Input.
■ ■ ■ ■ ■ ■ ■
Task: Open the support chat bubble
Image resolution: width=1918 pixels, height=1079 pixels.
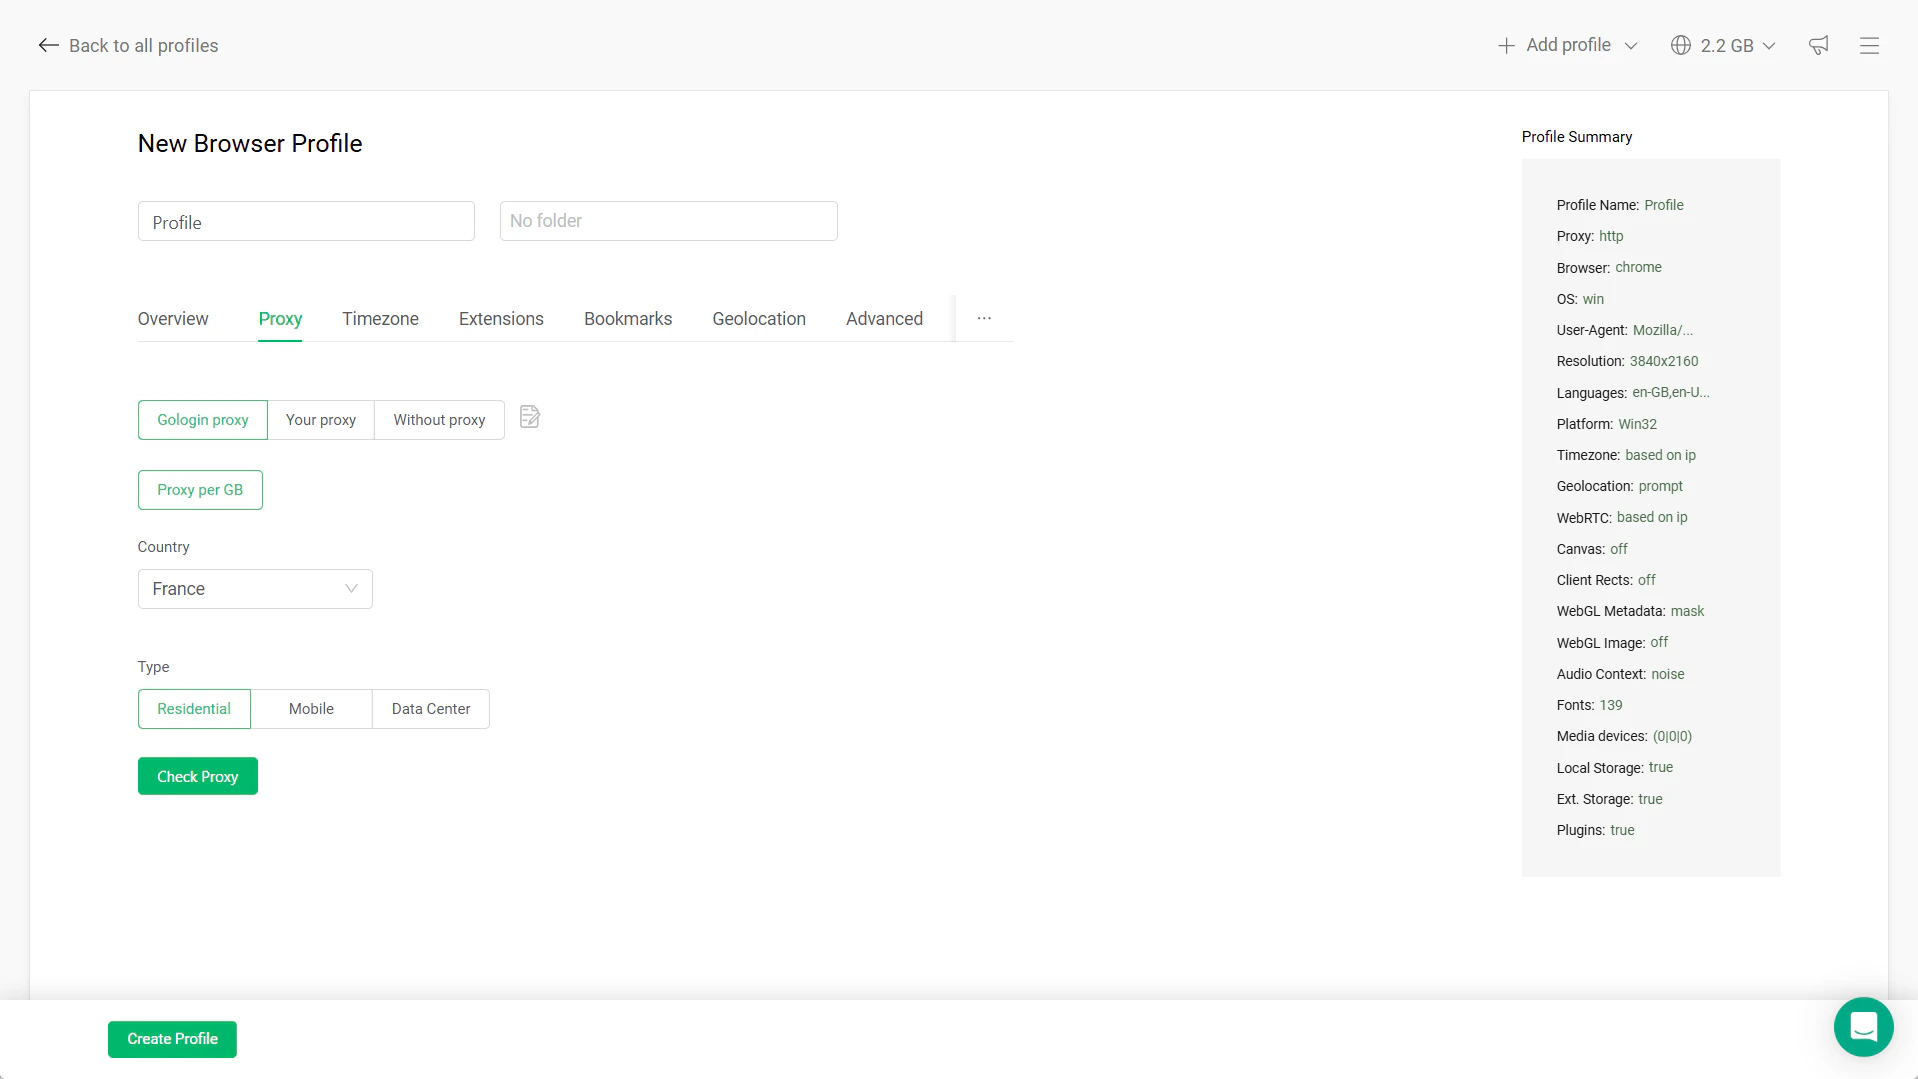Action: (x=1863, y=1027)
■ ■ ■ ■ ■ ■ ■
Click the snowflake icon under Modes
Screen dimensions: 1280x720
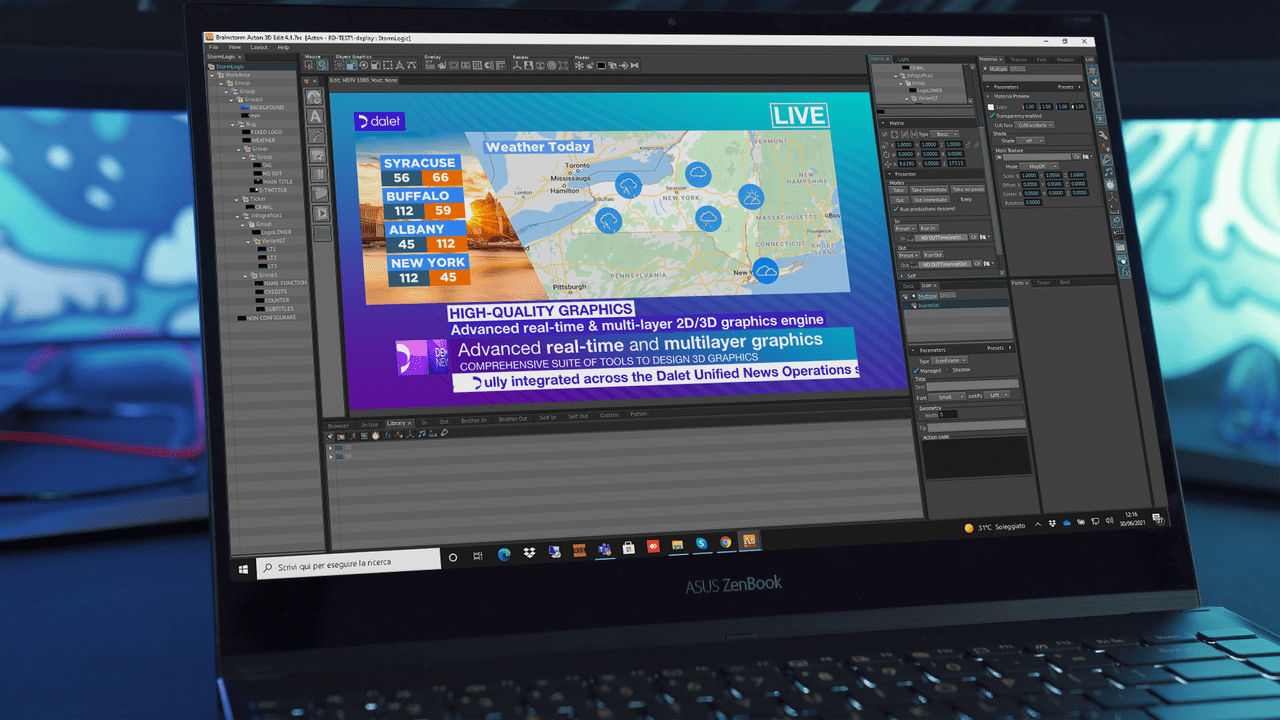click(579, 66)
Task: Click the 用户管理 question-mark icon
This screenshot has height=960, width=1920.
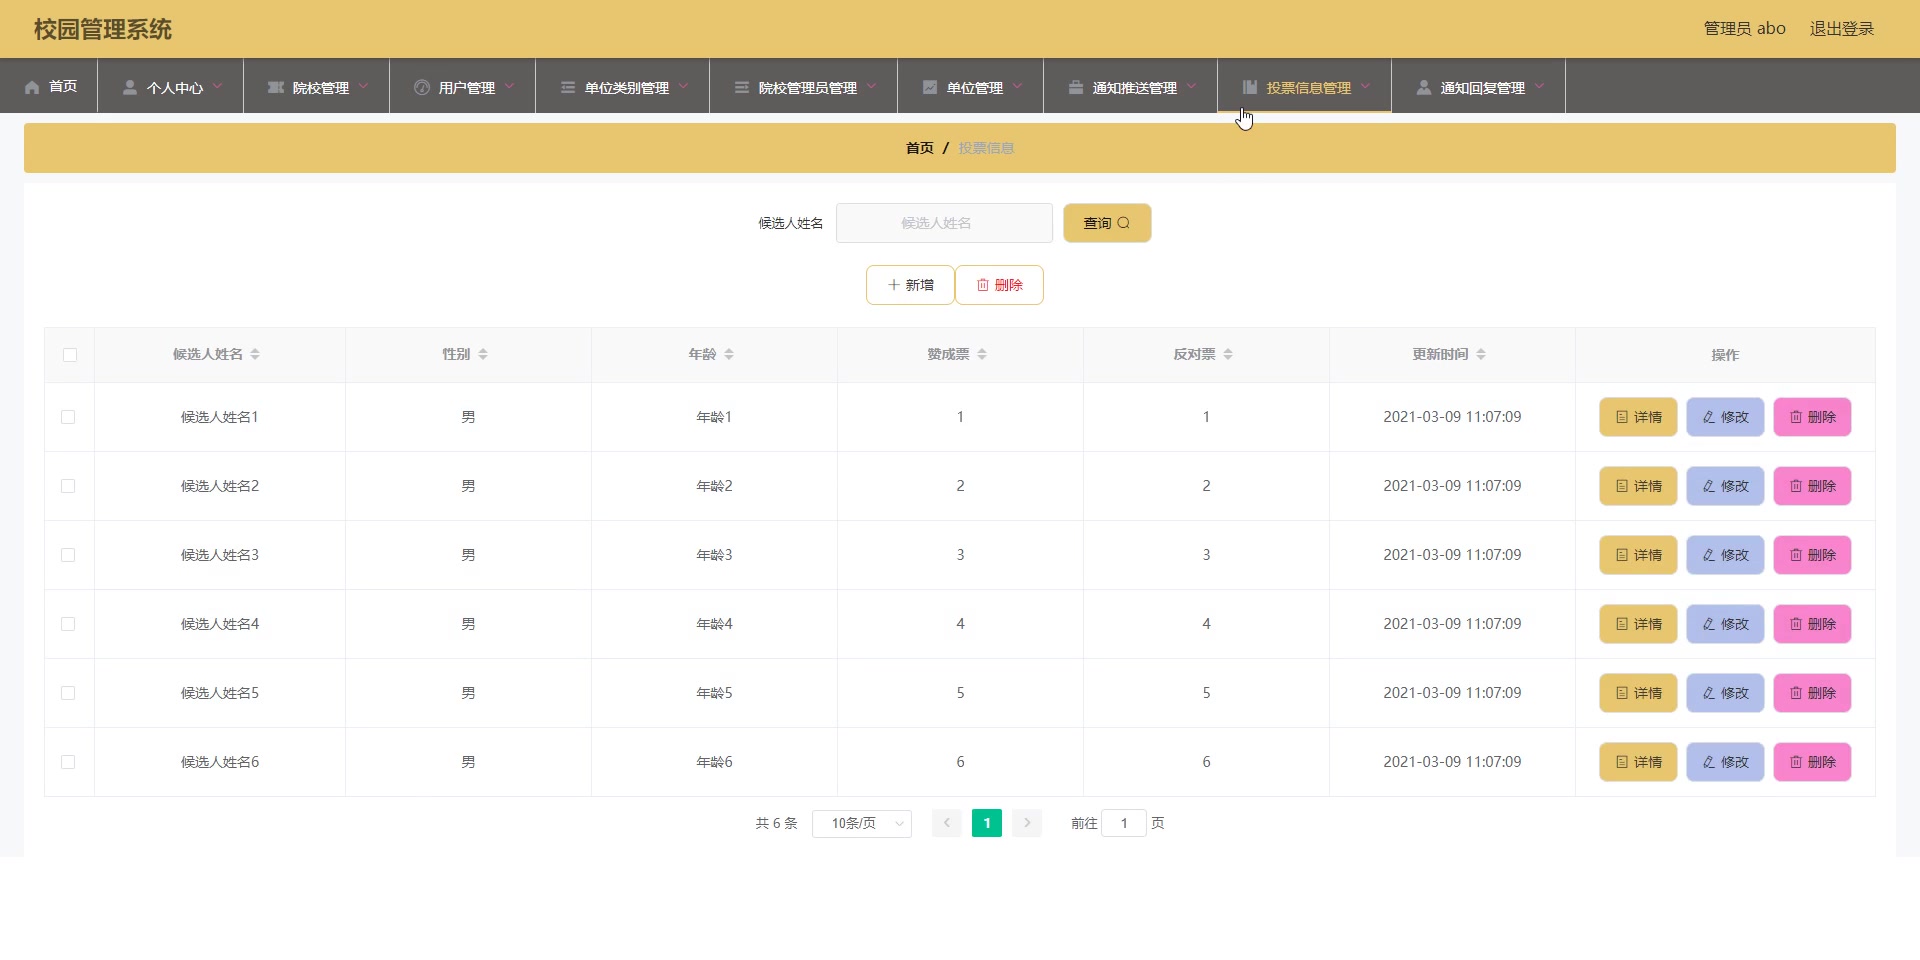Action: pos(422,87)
■ ■ ■ ■ ■ ■ ■
The task. Can you list the lines of the records from the line with "Task: Open the support chat bubble" to the line with "Action: (x=1863, y=1027)", both included, as a numbered list with any blank lines and all pictures left out?

Correct response.
1. Task: Open the support chat bubble
2. Image resolution: width=1918 pixels, height=1079 pixels.
3. Action: (x=1863, y=1027)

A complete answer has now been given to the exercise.